Hey look, I’m alive. Sort of. My first trial is tomorrow. I feel like my heart may explode at any second. This is a difficult case and could go either way. I am just praying that I can keep it together, remember my law, and hear the words “not guilty.”
OK, I have a perfectly legitimate reason for not posting lately. Work is still busy, of course, but more importantly, the “e” key on my laptop has ceased working. So every time I type an “e” I am actually hitting ctrl-v after copying from another page. This is frustrating for me, because I type very fast and this throws off my rhythm. My typing can no longer keep up with my thoughts. And, needless to say, I cannot afford a new laptop on my public defender salary (this one has been decent to me but needs to be replaced for many reasons). Alas, I cannot even afford to get it fixed or even to buy an external keyboard because of an exciting development in my personal life that requires a lot of pennies going towards a first month/last month/deposit payment. So here is my promise - even if it takes me forever to type/edit entries, I am going to post at least one story a day for at least the next week.

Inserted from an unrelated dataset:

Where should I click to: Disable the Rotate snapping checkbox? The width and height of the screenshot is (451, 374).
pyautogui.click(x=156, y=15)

It’s Friday night of a long weekend. I worked until 7pm. And tomorrow (after I get an oil change), I am heading to the jail to see three clients and then going to the office to (hopefully) finish two motions.

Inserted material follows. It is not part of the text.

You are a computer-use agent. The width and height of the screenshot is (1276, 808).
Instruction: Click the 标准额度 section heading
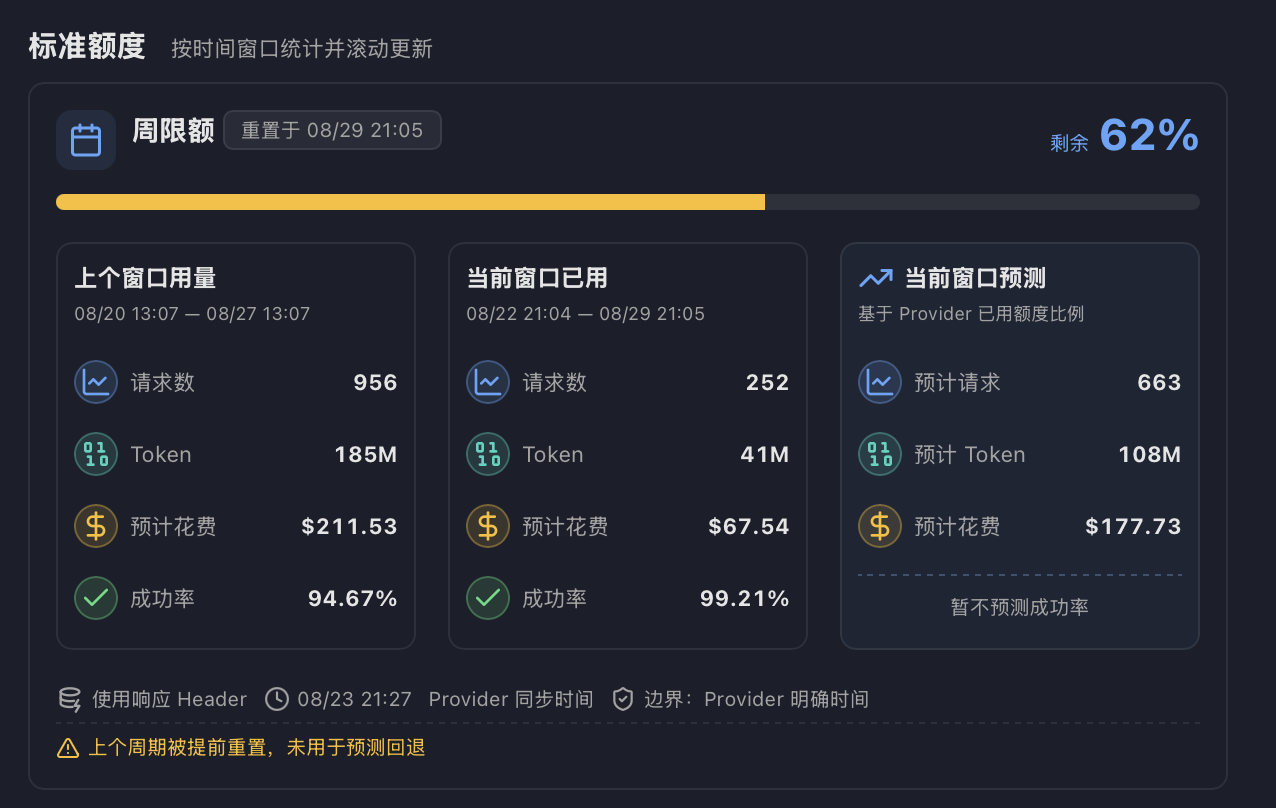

I also have my first trial scheduled.
It’s just one of those waves. And then, I SWEAR, I will be back to regular posting.
I have a really fantastic post to write but I have barely come up for breath this past week. Work, work, work, work, family, family, work, work. With one break for a Red Sox game with the boyfriend. I will return shortly.

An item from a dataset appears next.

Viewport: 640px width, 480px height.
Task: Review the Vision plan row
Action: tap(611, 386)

This is a little off-topic from my usual posts, but I had a wicked anxiety dream last night that I just cannot shake. As I have mentioned before, I have not actually had a trial, though I have a few cases that are likely headed that way fairly soon. I also have two motions scheduled for the last week of this month.
Apparently, this impending performance is wreaking havoc on my brain, as I dreamed last night that I was changing into my pajamas one evening when I got a frantic call from the courthouse that my trial was about to start. I had no idea that I had a trial scheduled and had never even met my client before. I didn’t even know what the charges were. I had to get into a suit, drive like crazy, and as soon as I walked into the courtroom, the judge told me to begin my opening statement. The jury was there, waiting for me. And I said…something that made no sense at all. The judge recessed and, for some reason, I went home and didn’t make it back to court on time. When I got back, someone told me my client had been found not guilty. I still had no idea who my client was or what she was charged with. But she was acquitted. So I guess that’s good. But dear god, this feeling of anxiety has been haunting me all day. I know it’s a typical anxiety dream, along the lines of showing up for school and realizing you have to take a final when you didn’t even know you were enrolled in the class. But it’s still terrifying.